Des recherches sans résultat, mais une enquête toujours active
Vingt-deux ans après la disparition de Khadidja Bengrine, âgée de 21 ans à l’époque, la justice a repris des fouilles dans le Finistère. Selon le parquet de Nanterre, ces opérations n’ont, cette fois encore, rien permis de découvrir. Saisie du dossier, la juridiction spécialisée du pôle des crimes sériels ou non élucidés (PCSNE) confirme que l’enquête se poursuit et que toute information reste précieuse.
« Les investigations se poursuivent même si les dernières fouilles n'ont pas été fructueuses »
L’affaire demeure ancrée à Quimperlé, d’où la jeune femme s’est volatilisée à l’été 2004, quittant sans trace le logement qu’elle partageait avec son compagnon d’alors, Philippe Chalony. Depuis, aucun signe de vie. Le dossier, d’abord instruit au parquet de Quimper, avait été classé sans suite en juillet 2013, avant d’être repris neuf ans plus tard par le pôle « cold cases » de Nanterre.
Un suspect mis en examen, déjà condamné dans une autre affaire
La procédure a connu un tournant en juin 2023 : placé en garde à vue, Philippe Chalony a été mis en examen pour enlèvement et séquestration suivie de mort. Ancien légionnaire, il est actuellement détenu pour une autre affaire : une peine de douze ans de réclusion criminelle a été prononcée à son encontre par la cour d’assises du Finistère le 21 mai 2022 pour des faits d’agressions sexuelles et de viol incestueux. Interrogé sur la disparition de Khadidja Bengrine lors de ce procès, il avait affirmé que la jeune femme était partie sans donner de nouvelles.

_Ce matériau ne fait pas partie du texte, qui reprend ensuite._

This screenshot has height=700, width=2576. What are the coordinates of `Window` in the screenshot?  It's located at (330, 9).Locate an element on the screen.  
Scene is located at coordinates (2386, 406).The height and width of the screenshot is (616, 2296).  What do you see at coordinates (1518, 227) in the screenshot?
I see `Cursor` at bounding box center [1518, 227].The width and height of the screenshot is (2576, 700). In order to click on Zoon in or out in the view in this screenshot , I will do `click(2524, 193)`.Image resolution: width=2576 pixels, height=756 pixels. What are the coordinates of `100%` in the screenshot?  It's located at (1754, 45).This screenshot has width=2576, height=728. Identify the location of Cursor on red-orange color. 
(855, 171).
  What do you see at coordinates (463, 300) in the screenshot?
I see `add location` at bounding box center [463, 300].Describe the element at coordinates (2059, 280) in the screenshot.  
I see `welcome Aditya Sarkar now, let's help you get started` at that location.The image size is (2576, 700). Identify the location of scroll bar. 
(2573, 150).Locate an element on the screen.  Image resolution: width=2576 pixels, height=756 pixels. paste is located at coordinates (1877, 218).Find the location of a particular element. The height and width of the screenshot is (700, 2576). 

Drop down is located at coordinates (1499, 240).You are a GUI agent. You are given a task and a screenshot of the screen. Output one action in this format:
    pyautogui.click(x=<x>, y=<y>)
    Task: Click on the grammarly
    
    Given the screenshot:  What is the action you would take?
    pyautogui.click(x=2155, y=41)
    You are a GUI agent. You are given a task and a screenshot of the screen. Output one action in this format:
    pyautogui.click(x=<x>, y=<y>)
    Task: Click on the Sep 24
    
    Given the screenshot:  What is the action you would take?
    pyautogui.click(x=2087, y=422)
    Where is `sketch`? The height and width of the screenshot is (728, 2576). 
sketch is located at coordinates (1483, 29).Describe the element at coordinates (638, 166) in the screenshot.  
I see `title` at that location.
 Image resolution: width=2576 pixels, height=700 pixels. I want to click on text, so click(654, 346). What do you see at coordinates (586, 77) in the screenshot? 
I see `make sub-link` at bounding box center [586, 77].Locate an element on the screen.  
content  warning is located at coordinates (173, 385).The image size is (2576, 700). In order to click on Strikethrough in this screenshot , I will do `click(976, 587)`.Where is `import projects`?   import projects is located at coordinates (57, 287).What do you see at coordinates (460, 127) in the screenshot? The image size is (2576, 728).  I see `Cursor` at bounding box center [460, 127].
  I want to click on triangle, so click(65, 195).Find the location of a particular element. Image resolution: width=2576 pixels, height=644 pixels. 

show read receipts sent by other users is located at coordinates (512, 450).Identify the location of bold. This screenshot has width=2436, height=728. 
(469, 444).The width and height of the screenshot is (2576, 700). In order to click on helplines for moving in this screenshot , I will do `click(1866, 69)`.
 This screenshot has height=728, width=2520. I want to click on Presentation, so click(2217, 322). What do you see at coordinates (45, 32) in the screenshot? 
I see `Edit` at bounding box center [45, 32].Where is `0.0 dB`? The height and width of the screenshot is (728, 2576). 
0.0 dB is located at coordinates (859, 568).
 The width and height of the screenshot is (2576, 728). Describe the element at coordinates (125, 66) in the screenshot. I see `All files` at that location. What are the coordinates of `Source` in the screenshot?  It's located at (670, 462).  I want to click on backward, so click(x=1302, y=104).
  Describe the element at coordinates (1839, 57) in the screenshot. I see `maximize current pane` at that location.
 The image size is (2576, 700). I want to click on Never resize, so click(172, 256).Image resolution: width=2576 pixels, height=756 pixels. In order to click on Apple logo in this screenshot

Chronologie resserrée d’un dossier relancé
| Période | Événement |
|---|---|
| Été 2004 | Disparition de Khadidja Bengrine à Quimperlé |
| Juillet 2013 | Classement sans suite de l’enquête initiale |
| Juillet 2022 | Ouverture d’une enquête préliminaire par le PCSNE (Nanterre) |
| 21 mai 2022 | Condamnation de Philippe Chalony à 12 ans dans une autre affaire |
| Juin 2023 | Garde à vue et mise en examen de Philippe Chalony |
| Décembre (année non précisée) | Réquisitoire supplétif pour investigations supplémentaires |
| Début juillet 2026 | Nouvelles fouilles dans le Finistère, sans résultat |
Sur le terrain, l’attente et la nécessité des témoins
Dans cette commune aux portes de l’estuaire de la Laïta, l’affaire ressurgit par vagues, au gré des opérations policières. Les dernières fouilles, conduites dans le département par les enquêteurs du pôle national, n’ont pas permis d’apporter l’indice attendu. Mais l’autorité judiciaire insiste : la recherche de la vérité continue. Pour les proches, comme pour la ville de Quimperlé, c’est l’espoir ténu d’une information nouvelle qui pourrait, un jour, éclairer ces 22 années d’absence.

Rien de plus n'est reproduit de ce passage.